The remoteassetify.py script requires these programs to function:

  • enosys: Blocking command execution
  • rpmspec: Processing specs
  • curl: Downloading files

By default, the enosys program from util-linux is required to block command execution while processing specs. If you are not on Linux, or you use a Linux distribution that does not provide it, use the --unsafe-optional-enosys option to disable this feature.

Security note

Even though remoteassetify.py makes an attempt to filter out arbitrary code execution and uses enosys to block command execution, it is not a sandbox. Do not run remoteassetify.py on untrusted specs without review or adequate protection.

Local usage

By default, remoteassetify.py accepts the path to a spec file and performs these actions:

  • Parse the spec to extract remote assets
  • Download the remote assets from it into the _assets directory
  • If any #!RemoteAsset lines have missing or differing checksums, generate a patch to update them.

Differing checksums at this point should be verified:

  • If you updated a package, the URL and checksum to source code packages should change. This is expected.
  • If the URL did not change at all, but the checksum changed, then the old and the new download are different. This requires manual verification.

This on its own implements a trust on first use (TOFU) model for the downloaded files. If upstream provides methods to further verify the downloaded files, you can also do that after downloading.

You can pipe the output patch into git apply to fix the spec file:

$ scripts/remoteassetify.py SPECS/hello/hello.spec | git apply

For details on options, see:

$ scripts/remoteassetify.py --help

Automation usage

Pull requests to openRuyi that contains changes to remote assets will trigger a automatic workflow to check all specs with changed remote assets using remoteassetify.py. To avoid excessive downloads, if the URLs and checksums of remote assets are all changed for a spec, it is not checked.

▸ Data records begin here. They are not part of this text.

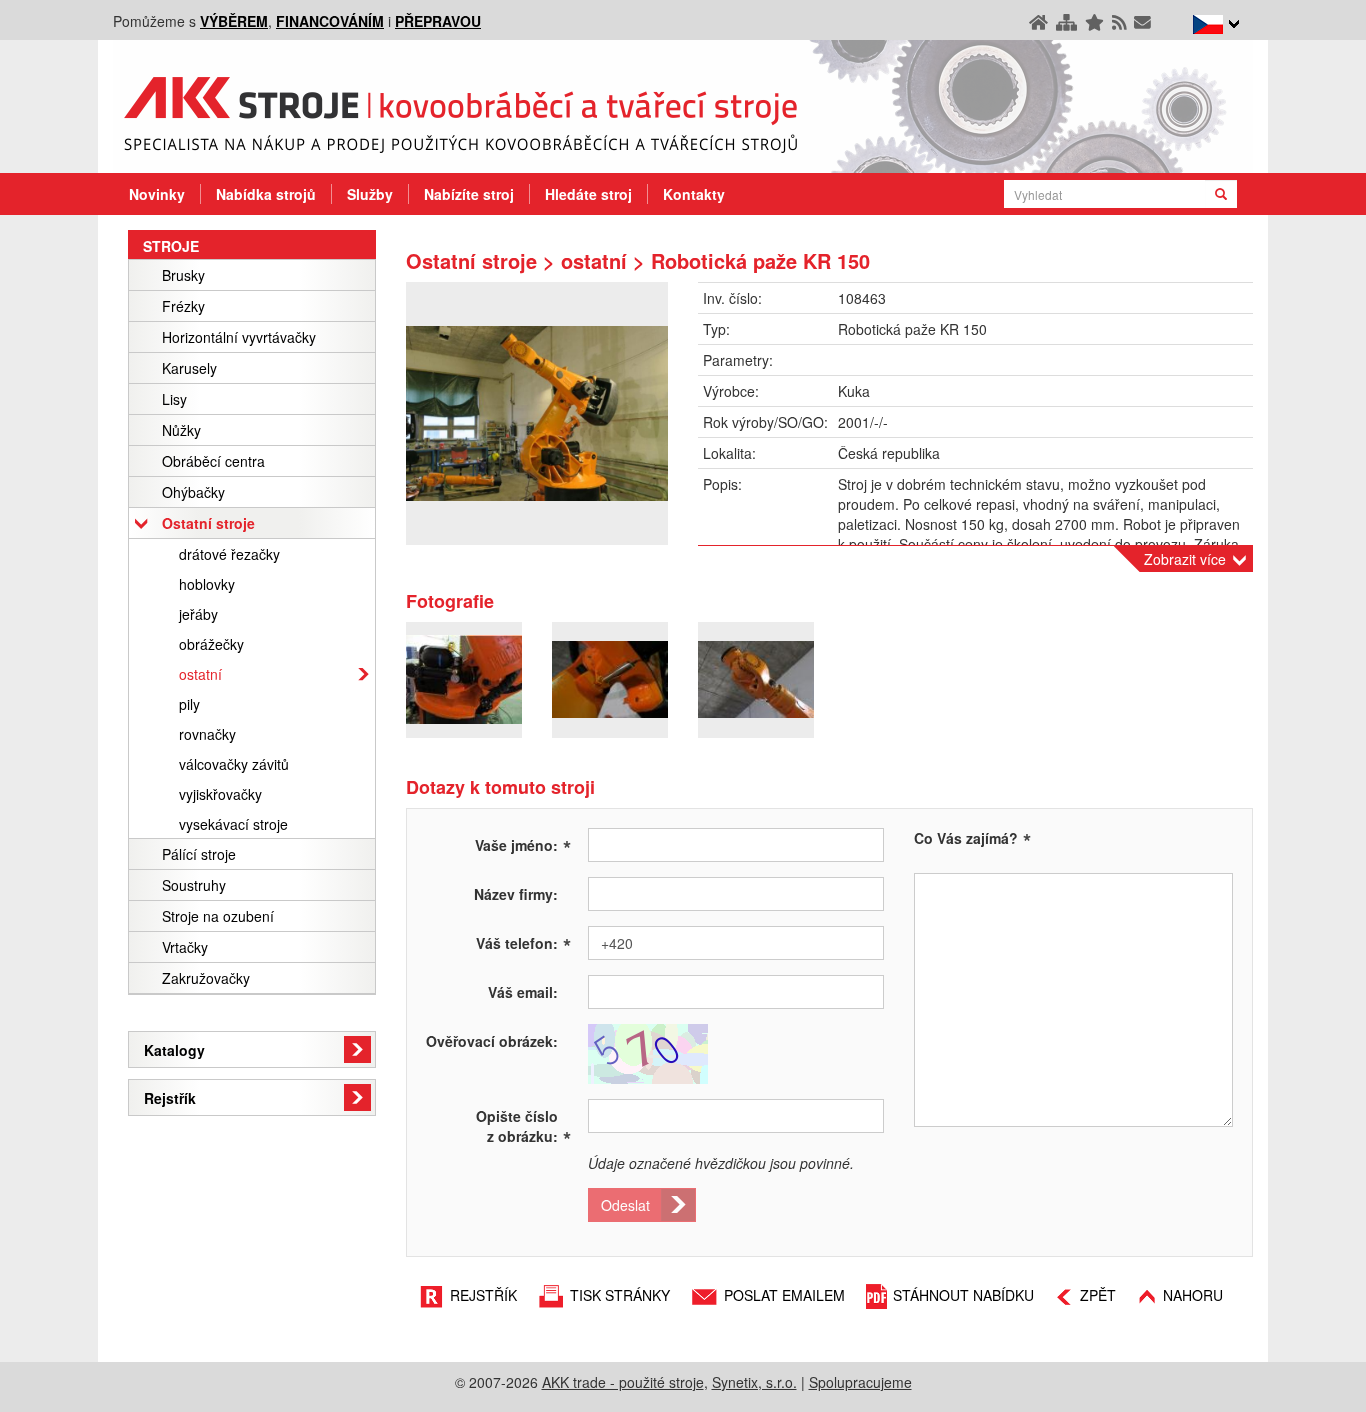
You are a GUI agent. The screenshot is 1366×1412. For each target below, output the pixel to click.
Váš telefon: (523, 942)
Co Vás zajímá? (966, 838)
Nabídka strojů (266, 194)
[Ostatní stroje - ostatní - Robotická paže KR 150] (537, 413)
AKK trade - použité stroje (623, 1382)
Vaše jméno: (523, 844)
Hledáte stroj (588, 194)
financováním (330, 21)
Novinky (157, 194)
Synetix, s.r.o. (754, 1382)
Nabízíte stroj (469, 194)
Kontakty (694, 194)
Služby (370, 194)
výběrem (234, 21)
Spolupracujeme (860, 1382)
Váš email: (523, 992)
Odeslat (625, 1205)
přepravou (438, 21)
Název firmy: (516, 894)
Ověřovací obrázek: (492, 1041)
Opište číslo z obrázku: (523, 1126)
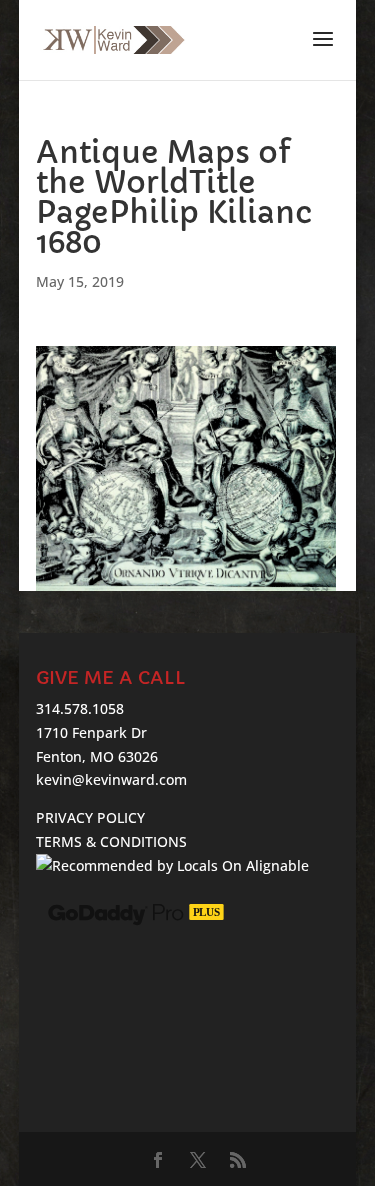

For checked specs, any missing or differing checksum on a remote asset or a remote asset that failed to download causes the workflow to fail. Please follow the annotations and workflow summary to see what needs updating. If your pull request changes many files, note that on GitHub, only the first 10 warnings will be shown. Therefore, check the workflow summary for full details.

On failure, a patch is provided in the workflow summary and as an artifact for convenience. These can be accessed using the "Summary" link in the sidebar in workflow details. However, any unexpected differing checksums still requires verification.